All depends on the weather. If you catch conditions right (southerly wind but not too strong) and near high tide, you can do very well in the surf. I would fish Ft Pickens area and expect large black drum, large redfish, and possibly whiting and pompano. For sharks, I would think you will either need some way to get a bait past the outer bar on the gulf side or fish the dropoff on the bay side of Ft Pickens out near the Eastern tip of the island, known as the point. Use sandfleas and peeled shrimp in the surf and don't forget that redfish over 27" must be released. For sharks, I always used a slab of bonita, but the shark fisherman on here can tell you better than me.


----------



## maine fisherman (Jan 23, 2013)

*reply*

thanks for the reply
looking forward to the trip
we will be putting together our pompano riggs this weekend
and respooling our lines, cant wait


----------



## devinsdad (Mar 31, 2010)

Get with me closer to your arrival and I will see if I can assist her in getting a shark. I have a kayak and all the rods needed. I don't have much luck that time of year, but if we continue to have above average temps, it is certainly worth a shot.

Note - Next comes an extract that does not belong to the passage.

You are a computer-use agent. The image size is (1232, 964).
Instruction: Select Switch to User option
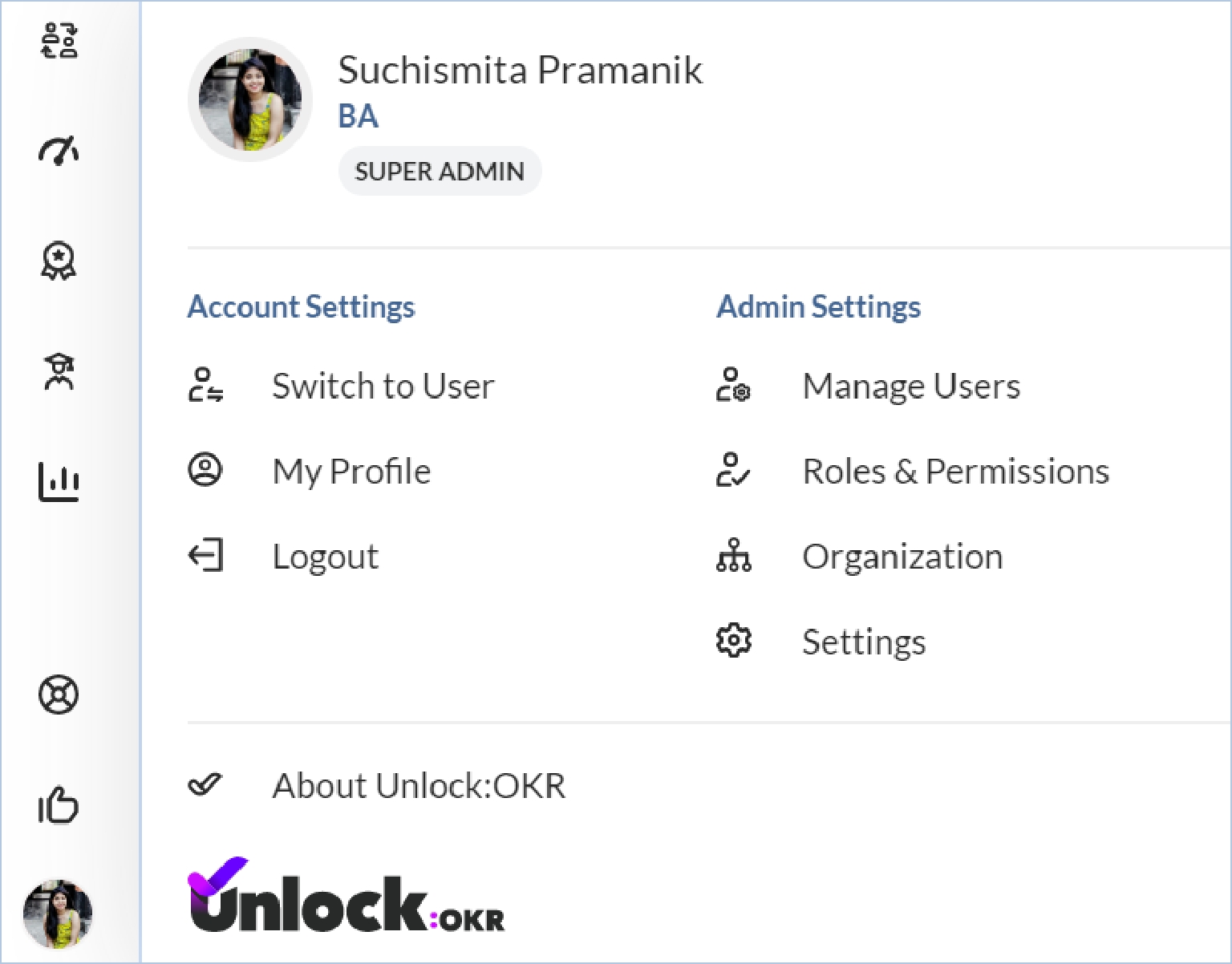pos(383,386)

We can set out some medium action spinning rods for reds, whiting, pomps, etc... and I can yak out a few shark rods as well.


----------



## maine fisherman (Jan 23, 2013)

*ready to fish*

you had replied to my post a couple of weeks ago and im not sure if the offer still exists to go fishing but, the girls and i are packed and ready for pensacola. Poles are packed and my father in law has bait in the fridge. if you are going shark/other fishing over the next week i would love to show my daughter. and i would take any fishing advise you might part with. 
we usually fish for pompano around the singer island areawith good luck. never been to pensacola, but i plan on getting a line wet first thing tomorrow morning.
going to try the beach right across from the Enchanted dolphin, i believe its just west of the pier in pensacola. Guy Whittington contact # 207-591-2655 i would be fishing at my house but the lake has over a foot of ice.


----------



## Surf Fan (Mar 8, 2012)

Head to Ft Pickens! Rake some fleas. Toss a line in the ditch. One on the bar. And see if you can get a couple lines beyond the first sand bar in the big ditch. Good luck to ya!


----------



## Butcherpen (Oct 8, 2007)

*Cold Weather Coming*

Watch out for that 64 degree water and the frigid temps expected this weekend.  Welcome to Pensacola. I hope to go surf fishing today


----------